Embora eu ache que falte um pouco de tempo de tela e mais carisma por parte de David Denman (Kyle Breyer) para estabelecer uma dinâmica pai-filho mais forte e crível, o filme nos proporciona tudo isto de sobra quanto a Tori de Elizabeth Banks. Uma excelente atriz que acabou relegada a papéis menores e quase sempre atuando como coadjuvante, Banks ganha aqui uma ótima chance como atriz principal, e uma que aproveita muito bem, criando uma mãe obstinada e protetora, mas sem nunca beirar a obsessão irracional que geralmente se imprime de forma clichê a este tipo de personagem. Sua protagonista inteligente, carinhosa e realista é a principal responsável por conferir um peso emocional à família Breyer. Já quanto ao Brandon de Jackson A. Dunn tenho sentimentos mais mistos. Embora ele faça com maestria o pré-adolescente genial que tem consciência de ser diferente dos demais e por conta disso nunca consiga se encaixar direito, além do menino doce que demonstra afeto e respeito por seus pais, não gosto da progressão de sua atuação conforme suas atitudes vão se tornando mais “mal-intencionadas”. E não acho que o problema seja o jovem ator, mas a orientação dos responsáveis pela história, que fazem de Brandon muito blazé, com caretas que nos dão raiva do personagem por sua atitude babaca, não por suas ações. Há uma cena muito boa em que se aplica uma atitude passivo-agressiva ameaçadora no tom certo, mas no geral senti falta de uma raiva mais visceral como a do personagem de Pierce Gagnon como o menininho Cid/futuro Rainmaker em “Looper” (2012).

Aliás, temos em “Looper” um ótimo contraste em relação a “Brightburn”, uma vez que aquele trata-se de um filme que soube ir além de sua premissa base de viagem no tempo e nos proporcionou um final genial na surpresa que foi capaz de causar. Se Rian Johnson tivesse feito seu filme girar em torno apenas do Joe do futuro perseguindo o do presente, o terceiro ato do filme seria limitante e óbvio, algo que acaba acontecendo em “Brightburn”, por pura falta de outros elementos a se explorar. No entanto, se falha ao não trabalhar melhor o potencial do lado mais sci-fi de sua premissa, “Brightburn” explora bem demais o potencial que um ser maligno com super poderes teria para nos horrorizar. Como indica o visual mais retrô do “uniforme” de Brandon e das artes conceituais feitas para o filme, “Brightburn” torna-se um pouco thrash (no bom sentido) em sua representação da fragilidade do corpo humano frente a um Superman “do mal”. Eu não costumo ser muito fã do gore, porque geralmente ele é completamente gratuito e uma forma barata de assustar pelo choque, mas acredito que aqui ele é muito bem aplicado para realçar o impacto da presença de alguém como Brandon na Terra, bem como dar um ar mais sombrio e verossímil para um plot que poderia soar demasiado ridículo caso as ações do personagem tivessem menos peso e suas consequências fossem menos viscerais.

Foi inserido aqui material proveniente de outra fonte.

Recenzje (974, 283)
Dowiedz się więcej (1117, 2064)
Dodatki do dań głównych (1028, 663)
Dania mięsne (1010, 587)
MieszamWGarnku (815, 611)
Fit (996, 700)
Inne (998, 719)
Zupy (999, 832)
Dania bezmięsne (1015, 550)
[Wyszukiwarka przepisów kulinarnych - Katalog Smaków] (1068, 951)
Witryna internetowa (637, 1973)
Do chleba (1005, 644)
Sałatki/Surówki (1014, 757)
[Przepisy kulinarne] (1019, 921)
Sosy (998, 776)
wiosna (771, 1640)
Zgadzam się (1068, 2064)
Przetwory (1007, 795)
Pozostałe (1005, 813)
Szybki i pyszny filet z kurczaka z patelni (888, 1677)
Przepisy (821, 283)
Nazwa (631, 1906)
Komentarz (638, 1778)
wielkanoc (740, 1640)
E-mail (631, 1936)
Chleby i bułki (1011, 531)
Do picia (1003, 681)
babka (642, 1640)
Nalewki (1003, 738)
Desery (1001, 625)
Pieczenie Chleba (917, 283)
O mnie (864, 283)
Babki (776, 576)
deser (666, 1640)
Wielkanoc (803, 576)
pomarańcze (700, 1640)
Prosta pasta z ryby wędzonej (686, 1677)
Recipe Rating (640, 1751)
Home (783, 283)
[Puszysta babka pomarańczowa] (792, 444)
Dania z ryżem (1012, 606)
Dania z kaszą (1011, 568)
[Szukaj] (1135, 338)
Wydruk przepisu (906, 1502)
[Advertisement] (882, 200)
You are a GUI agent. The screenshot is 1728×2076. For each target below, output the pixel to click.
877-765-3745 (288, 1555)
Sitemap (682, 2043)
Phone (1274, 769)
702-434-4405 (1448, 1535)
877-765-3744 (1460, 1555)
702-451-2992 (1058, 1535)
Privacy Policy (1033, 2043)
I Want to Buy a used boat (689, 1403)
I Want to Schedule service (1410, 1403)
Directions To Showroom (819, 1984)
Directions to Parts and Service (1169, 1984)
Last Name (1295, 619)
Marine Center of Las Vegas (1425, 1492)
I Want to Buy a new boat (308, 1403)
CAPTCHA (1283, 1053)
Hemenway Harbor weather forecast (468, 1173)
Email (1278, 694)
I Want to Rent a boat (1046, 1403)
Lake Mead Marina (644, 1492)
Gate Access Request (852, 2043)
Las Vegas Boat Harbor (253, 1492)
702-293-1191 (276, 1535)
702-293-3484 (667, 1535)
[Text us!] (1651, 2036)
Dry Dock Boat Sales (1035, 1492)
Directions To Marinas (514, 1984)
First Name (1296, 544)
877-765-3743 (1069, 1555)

É preciso destacar também que o gore só funciona pelo ótimo trabalho de câmera do diretor David Yarovesky, que constrói uma identidade visual própria para o filme, aplicando muito bem planos mais abertos e poucos cortes, confiando na excelente produção e um CGI muito bem aplicado para conferir realismo ap filme. Lembrando “Poder Sem Limites” em sua retratação mais “realista” e crua do que seria a existência de super heróis entre nós, mas indo muito mais longe com uma representação visceral das piores consequências possíveis, “Brightburn” passa longe de qualquer excelência cinematográfica, mas trata-se de uma execução inesperadamente competente de sua ótima premissa base.